Interactive education
IT is crucial to development in Eritrea. IT helps teachers to manage school timetables, environmental plans and teach pupils using interactive textbooks, empowering them to influence the teaching process. That was an opportunity denied to me as a child,” explains Sahle Berhane.

He came to Denmark in 1983 as an Eritrean refugee, going on to graduate as an MSc in Engineering at DTU. In 2004, he took up a position with IT Service at DTU, where he became aware of the IT equipment in the basement awaiting destruction. It was at that moment the idea of reusing the IT equipment came to him.
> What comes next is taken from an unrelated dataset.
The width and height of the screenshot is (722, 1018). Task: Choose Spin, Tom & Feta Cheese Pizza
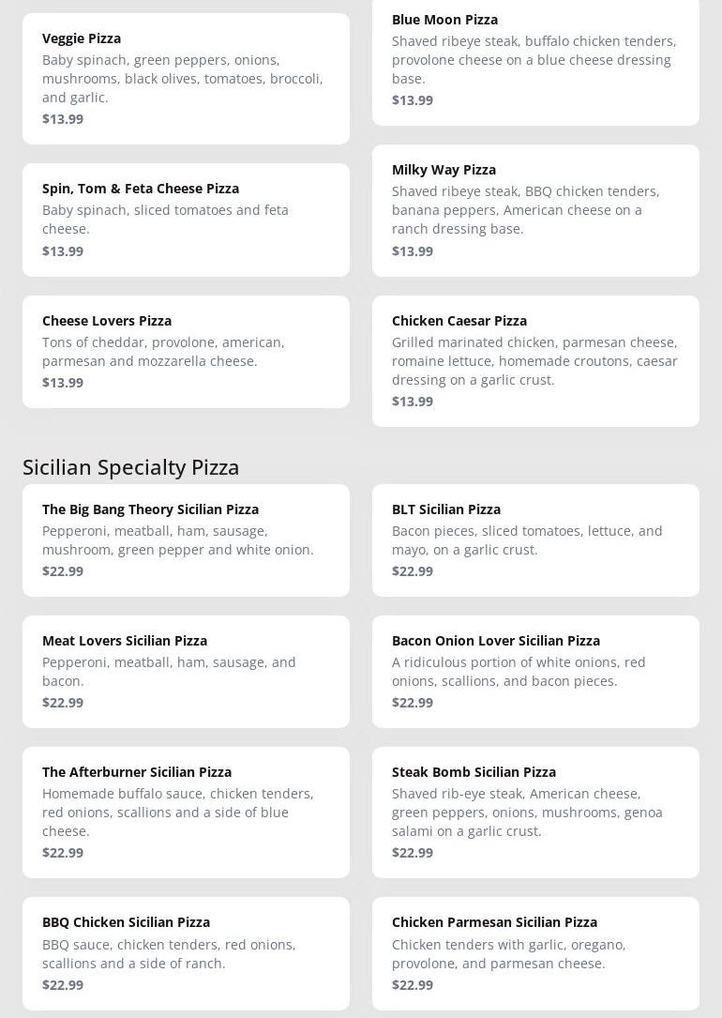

As a member of the Danish-Eritrean network Azmara.dk, he and chairman Michael Dorph Jensen entered into an agreement with DTU to send the used computers to Eritrea.

Valuable for society
Sahle Berhane is no longer alone in cleaning computers of data and readying them for shipment, ably assisted by his colleagues in IT Service at DTU. And their efforts are paying off. In autumn 2013, DTU received a visit from the partners who receive the computers in Eritrea. They spoke of the joy that the old computers are bringing to the children in Eritrea, explains Sahle Berhane:

“In the old days, as many as 1,000 children could fight over 100 books in the library. If you were lucky, you got to borrow a book every three months. Now you can turn on a computer and read the book on a CD-ROM. The computer equipment has proved invaluable for the children and society as a whole.”

 

Photo: private   

 

Schoolchildren in Eritrea benefit from IT equipment
that would otherwise have been scrapped.

The network Azmara.dk
The Danish-Eritrean network Azmara.dk works closely with Danida, which finances Recycling for South (Genbrug til Syd), which is managed by Danish Mission Council Development Department.

Azmara.dk’s partner in Eritrea—Library and Information Association of Eritrea (LIAE)—works in partnership with Information and Communications Technology (ICT) in Eritrea’s Ministry of Education, which receives the equipment and distributes it to the education and library sector.

When its service life is over, the equipment is destroyed in an environmentally friendly and secure manner.